Eso era como una extensión de su casa. La entrada al club era por el costado, y la comparsa ensayaba mucho en el fondo. La parte delantera tenía la cantina, los baños, una especie de parrillero, y un fondo más chico. Él ocupaba el primer cuarto, con ventana a la calle, y ese era su búnker. Ahí pasabas sólo cuando él quería. Se encerraba con sus compinches a tomar decisiones o a esperar los resultados. Ahí adentro, entrando a la izquierda, siempre había trajes colgados, algunos de sus trofeos.

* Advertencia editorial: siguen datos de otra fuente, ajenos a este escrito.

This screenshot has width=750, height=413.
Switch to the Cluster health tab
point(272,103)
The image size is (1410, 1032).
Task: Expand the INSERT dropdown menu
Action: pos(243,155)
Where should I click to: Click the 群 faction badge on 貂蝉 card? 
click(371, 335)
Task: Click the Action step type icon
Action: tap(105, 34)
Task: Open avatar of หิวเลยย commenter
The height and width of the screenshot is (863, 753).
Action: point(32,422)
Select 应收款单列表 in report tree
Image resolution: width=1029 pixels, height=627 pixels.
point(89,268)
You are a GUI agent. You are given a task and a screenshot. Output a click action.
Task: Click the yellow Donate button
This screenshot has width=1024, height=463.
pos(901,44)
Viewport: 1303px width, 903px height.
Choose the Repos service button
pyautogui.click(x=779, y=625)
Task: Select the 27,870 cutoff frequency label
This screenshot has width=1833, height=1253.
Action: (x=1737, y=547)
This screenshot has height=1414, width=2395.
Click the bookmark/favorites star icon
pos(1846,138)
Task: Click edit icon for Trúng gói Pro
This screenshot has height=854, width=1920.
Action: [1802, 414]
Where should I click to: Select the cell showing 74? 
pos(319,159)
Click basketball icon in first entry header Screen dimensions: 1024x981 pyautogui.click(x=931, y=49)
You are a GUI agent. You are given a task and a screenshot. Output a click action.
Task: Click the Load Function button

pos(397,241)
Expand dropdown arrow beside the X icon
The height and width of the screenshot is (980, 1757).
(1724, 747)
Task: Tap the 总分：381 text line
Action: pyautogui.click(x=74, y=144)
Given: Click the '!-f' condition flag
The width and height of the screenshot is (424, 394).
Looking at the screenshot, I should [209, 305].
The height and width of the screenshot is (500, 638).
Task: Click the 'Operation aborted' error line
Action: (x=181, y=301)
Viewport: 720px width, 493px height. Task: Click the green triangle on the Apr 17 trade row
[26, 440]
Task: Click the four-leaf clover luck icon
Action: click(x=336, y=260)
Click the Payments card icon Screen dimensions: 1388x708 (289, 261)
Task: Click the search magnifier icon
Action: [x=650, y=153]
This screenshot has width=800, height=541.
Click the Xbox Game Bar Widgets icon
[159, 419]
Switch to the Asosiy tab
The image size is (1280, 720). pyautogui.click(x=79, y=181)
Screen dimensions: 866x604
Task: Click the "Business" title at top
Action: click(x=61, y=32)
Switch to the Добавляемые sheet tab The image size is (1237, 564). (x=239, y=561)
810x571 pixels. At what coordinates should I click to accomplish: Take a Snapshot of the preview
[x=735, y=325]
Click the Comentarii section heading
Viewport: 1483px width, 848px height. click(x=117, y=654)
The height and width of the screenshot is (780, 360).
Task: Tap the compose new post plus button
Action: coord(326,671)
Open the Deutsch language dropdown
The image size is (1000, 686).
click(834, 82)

Había una mesa bastante grande en la que él ponía la máquina de coser, se sentaba en la cabecera, atravesando con su mirada el salón, y ahí tenía todos sus materiales de costura, telas, plumas, lentejuelas, hilos, algún traje hecho, y siempre había colgada una remera de Tronar de Tambores. Se sentaba ahí y era como que te veía entrar, pero al mismo tiempo miraba para fuera y controlaba todo. En ese lugar, él cerraba la puerta y entraban solamente los más cercanos.
Es un libro muy directo y vivo, que refleja muy bien la personalidad de Julio. ¿Cómo encontraron el tono entre los autores y el editor?
Creo que desde lugares diferentes. José fue presidente del jurado [del concurso oficial del carnaval] mucho tiempo, y con Julio tuvieron muchas charlas desde ese lugar de director de conjunto y jurado, y se respetaban mucho mutuamente. Conmigo la relación era de un tono muy cordial y amable y de no escondernos nada, de contarnos historias de vida, cosas que no quedaron publicadas, y de contarle también cosas mías. Encontramos un tono muy coloquial, de una relación de cariño y amistad, de mucho respeto, que es lo que se refleja en el libro. Creo que fue un muy buen ejercicio el de mantener viva esa relación. A veces pasaban meses en que no nos veíamos, y cuando sucedía retomábamos en lo que habíamos hablado antes. Yo sentía que él me elegía para muchas cosas, que podía entrar a donde muchos periodistas no podían. No porque yo fuera mejor, ni mucho menos. Era porque habíamos encontrado un punto en el que yo no invadía más allá de lo que él quería, y yo tampoco insistía en hacerlo. Y también los dos teníamos claro a qué lugares entraba como periodista, y a cuáles entraba como amigo.
Kanela, el adiós a una leyenda. Reedición homenaje. Medio&Medio, $ 590.